Home » Blog » Criminal Defense » An indictment is merely an accusation delivered by a sham grand jury proceeding

An indictment is merely an accusation delivered by a sham grand jury proceeding

Call Us: 703-383-1100

Bill of Rights. (From the public domain.)

An indictment is merely an accusation delivered by an unfairly slanted grand jury proceeding. The least that prosecutors can do is to clearly acknowledge that indictments are no more than that.

Both under the current and prior presidential administrations, the United States Justice Department has issued a flurry of press releases about federal prosecutions, convictions, sentences, and even acquittals.

Fortunately, many Justice Department press releases about indictments remind readers that the defendant is presumed innocent, including this line from a Justice Department press release that a listserv member recently posted: “An indictment is merely an accusation. All defendants are presumed innocent of the charges and it is the government’s burden to prove a defendant’s guilt beyond a reasonable doubt at trial.”

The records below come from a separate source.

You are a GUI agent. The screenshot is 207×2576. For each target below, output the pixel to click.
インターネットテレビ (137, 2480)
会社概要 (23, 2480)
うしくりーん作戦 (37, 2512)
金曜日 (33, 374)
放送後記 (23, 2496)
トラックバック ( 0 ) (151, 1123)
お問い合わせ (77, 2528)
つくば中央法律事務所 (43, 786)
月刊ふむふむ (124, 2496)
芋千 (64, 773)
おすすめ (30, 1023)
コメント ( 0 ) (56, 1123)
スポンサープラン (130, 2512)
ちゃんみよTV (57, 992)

A Google search found the foregoing precise phrase in six Justice Department press releases. I like that phrase better than the footnote used by the E.D. Pa. United States Attorney’s Office, which omits confirmation that the prosecution must prove the defendant’s guilt beyond a reasonable doubt. These Justice Department press releases about a Tampa indictment and Hawaii indictment use language somewhere in the middle of the foregoing two sets of press releases.

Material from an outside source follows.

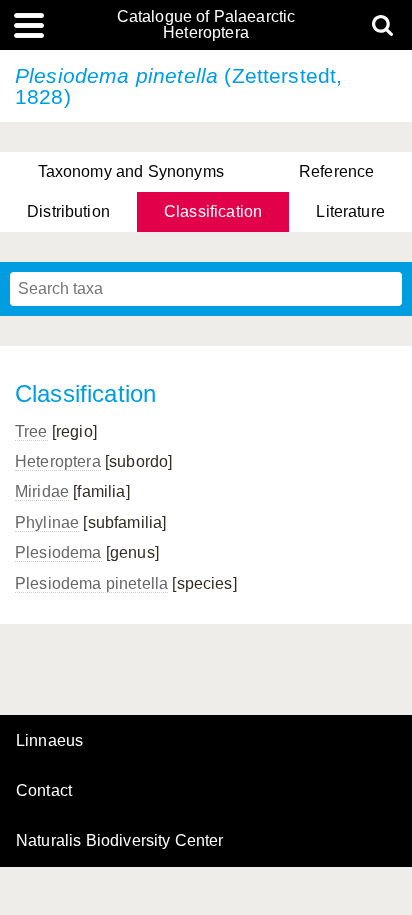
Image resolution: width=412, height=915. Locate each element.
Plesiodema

This Justice Department press release about an Ohio indictment is silent about the presumption of innocence, hopefully inadvertently so.

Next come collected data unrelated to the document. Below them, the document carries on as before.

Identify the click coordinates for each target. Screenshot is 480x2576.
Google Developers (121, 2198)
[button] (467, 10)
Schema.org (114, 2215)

I urge prosecutors to clam up about announcing indictments unless they underline that an indictment is merely an accusation returned by a grand jury that only hears the prosecution’s version of alleged events, without hearing from the other side’s advocate, and, at least in the jursdictions where I practice, without a judge present, and allowing a subpoenaed suspect’s lawyer to get no closer to the grand jury room than the hallway. Jon Katz.